** Task **
Reproduce the material below word for word, keeping every line unchanged.

(Records for locating displayed items)
=====

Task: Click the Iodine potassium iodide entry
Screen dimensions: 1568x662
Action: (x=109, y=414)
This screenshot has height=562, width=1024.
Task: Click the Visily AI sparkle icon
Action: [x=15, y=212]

=====

** Full output **
Task: Click the Iodine potassium iodide entry
Screen dimensions: 1568x662
Action: (x=109, y=414)
This screenshot has height=562, width=1024.
Task: Click the Visily AI sparkle icon
Action: [x=15, y=212]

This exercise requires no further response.